In the continuing search for the elusive "scholar's workstation," I and
our library staff are groping for a network configuration which would
use a file server as the central depository for what will presumably
become an extensive database of e-texts, along with appropriate text
search and retrieval software and wordprocessing software.

We can't get too fancy -- nor too expensive. I would like your
collective advice on type of machine (recalling that we just went
through a major bad Apple versus International Big Muthah argument, so
perhaps many of those issues do not need repeating) and more especially
on storage devices. At the moment, we're assuming that much of the
available e-texts will be distributed on magnetic media rather than
CD-ROM, so that hard disks are in order, along with a CD-ROM reader. As
far as hard disks are concerned -- are there advantages, for example, in
terms of speed and throughput to attaching SCSI drives to a DOS machine?

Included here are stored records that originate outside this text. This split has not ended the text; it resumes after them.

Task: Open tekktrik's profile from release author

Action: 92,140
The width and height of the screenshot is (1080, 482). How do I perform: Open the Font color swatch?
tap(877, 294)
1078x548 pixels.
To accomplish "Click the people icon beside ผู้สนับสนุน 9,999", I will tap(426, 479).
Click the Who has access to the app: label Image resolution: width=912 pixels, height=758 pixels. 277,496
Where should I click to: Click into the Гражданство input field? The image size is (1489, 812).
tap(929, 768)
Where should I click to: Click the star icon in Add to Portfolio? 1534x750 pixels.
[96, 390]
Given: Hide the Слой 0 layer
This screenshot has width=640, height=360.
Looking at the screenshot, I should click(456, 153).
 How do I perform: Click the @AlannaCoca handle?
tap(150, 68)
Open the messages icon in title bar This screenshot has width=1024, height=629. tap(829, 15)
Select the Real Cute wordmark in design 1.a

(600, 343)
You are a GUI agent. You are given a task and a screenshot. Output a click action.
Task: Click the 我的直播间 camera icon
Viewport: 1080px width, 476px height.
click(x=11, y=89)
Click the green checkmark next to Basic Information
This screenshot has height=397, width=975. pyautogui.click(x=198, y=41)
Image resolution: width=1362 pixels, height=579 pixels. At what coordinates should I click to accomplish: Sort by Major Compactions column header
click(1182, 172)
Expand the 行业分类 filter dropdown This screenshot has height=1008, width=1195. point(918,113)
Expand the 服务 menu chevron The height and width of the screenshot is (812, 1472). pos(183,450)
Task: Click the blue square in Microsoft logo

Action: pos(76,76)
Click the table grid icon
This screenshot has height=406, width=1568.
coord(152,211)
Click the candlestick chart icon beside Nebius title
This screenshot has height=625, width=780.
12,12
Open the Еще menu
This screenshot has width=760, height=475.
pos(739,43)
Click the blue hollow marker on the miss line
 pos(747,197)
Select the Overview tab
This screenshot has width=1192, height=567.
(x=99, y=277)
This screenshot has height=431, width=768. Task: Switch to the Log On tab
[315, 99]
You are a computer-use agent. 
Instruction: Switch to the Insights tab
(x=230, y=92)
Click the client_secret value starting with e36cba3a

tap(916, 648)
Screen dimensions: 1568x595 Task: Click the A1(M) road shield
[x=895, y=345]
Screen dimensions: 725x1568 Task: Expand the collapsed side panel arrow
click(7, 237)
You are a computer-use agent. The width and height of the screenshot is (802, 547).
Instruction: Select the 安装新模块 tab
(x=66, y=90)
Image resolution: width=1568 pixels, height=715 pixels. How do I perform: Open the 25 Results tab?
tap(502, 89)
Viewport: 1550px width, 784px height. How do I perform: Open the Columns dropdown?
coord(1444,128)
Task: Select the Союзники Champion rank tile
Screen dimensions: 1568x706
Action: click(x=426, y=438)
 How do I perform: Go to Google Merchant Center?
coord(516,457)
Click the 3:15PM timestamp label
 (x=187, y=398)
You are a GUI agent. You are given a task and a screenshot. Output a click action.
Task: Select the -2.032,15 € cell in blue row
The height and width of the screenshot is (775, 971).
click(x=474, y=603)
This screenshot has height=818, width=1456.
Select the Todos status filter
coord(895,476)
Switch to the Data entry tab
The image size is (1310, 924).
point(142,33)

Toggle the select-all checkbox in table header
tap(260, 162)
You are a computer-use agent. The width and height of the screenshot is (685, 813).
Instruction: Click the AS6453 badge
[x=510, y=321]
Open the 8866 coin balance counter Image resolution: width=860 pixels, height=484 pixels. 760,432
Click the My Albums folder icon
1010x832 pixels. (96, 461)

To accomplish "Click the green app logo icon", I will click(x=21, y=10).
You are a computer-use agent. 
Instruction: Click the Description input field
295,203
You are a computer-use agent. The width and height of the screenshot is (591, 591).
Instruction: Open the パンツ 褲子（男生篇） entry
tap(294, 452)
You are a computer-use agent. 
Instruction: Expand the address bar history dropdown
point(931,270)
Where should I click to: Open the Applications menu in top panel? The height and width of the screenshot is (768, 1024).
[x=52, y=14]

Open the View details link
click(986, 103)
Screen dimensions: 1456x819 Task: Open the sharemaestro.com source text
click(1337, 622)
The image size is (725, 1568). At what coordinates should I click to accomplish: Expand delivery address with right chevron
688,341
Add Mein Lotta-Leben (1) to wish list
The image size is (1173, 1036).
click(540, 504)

Any suggestions -- both experiential and philosophical -- would be
appreciated.

Charles Ess
Drury College
(2) --------------------------------------------------------------34----
Date: Tue, 24 Apr 90 09:30 EDT
From: E5FA045@BOE.TOWSON.EDU
Subject: Text Scanning in the Study


As a new member of HUMANIST, I have followed with interest and pleasure
the various on-going discussions over the past few months, particularly
those concerning e-texts. I would now like to make an inquiry of my own.
I am interested in text scanning. Over the past few days, I have read
all the files on the Listserver related to that subject. I found that
they deal almost exclusively with large-scale scanning operations. I,
on the other hand, am more interested in scanning in "the study."
Several months ago, I purchased a Logitech ScanMan Plus and Read-It
O.C.R. My aim was to use the hand-held scanner and OCR software as an
alternative to keying in quotations from the articles and books I read.
I have had many disappointments. Frist, I have not yet developed
techniques that allow me to scan directly from books or journals--I must
use photocopies instead. Second, Read-It O.C.R. is trainable; however,
the process of building type tables for each journal I read is a
frustratingly time consuming one.

I would welcome hearing from anyone who has had more successful
experiences than I with hand-held scanning of texts. I would also like
to learn about other OCR applications: OmniPage for IBM, CAT Reader,
CatchWord, and so on.

Hardy M. Cook
E5FA045@BOE.TOWSON.EDU

(3) --------------------------------------------------------------40----
Date: Mon, 23 Apr 90 20:37:28 EDT
From: Willard McCarty <MCCARTY@vm.epas.utoronto.ca>
Subject: the powers, false and true, of counting


If for the wrong reasons, the decline of numerical approaches to
non-numerical phenomena is as much to be resisted, I think, as their
elevation to godlike authority. I suppose that we have to expect that
resistance to false doctrine will take the shape of the equally wrong
antithesis of that doctrine. We've seen it with computers themselves,
right? I have known more than one person who overnight swung from
"computers can do nothing!" to "computers can do everything!" -- and
back again, of course, when the latter was proven wrong. The lucky ones
end up in the middle, with reality. For whatever reasons, to the
innumerate the folks with the statistical tables and z-scores seem to
have power even they themselves don't claim -- if they understand what
they're doing, that is. I think this (projected) power derives from the
stark terror of uncertainty to which at least literary critics, and I
suppose historians too, are subject. What do we do but build castles in
the air? Of course human beings are nothing whatever but beasts without
the ability to build and see such castles, but there's a loud chorus of
hardheads out there shouting "It's not real!" and when we're weak we
believe them. "Men are governed by the weakness of their imaginations"
(Walter Bagehot) -- despressing, but true.

Ok, so I rave. But let's hang on to the power of counting. It has real
power quite apart from the hallucinations of the desperate.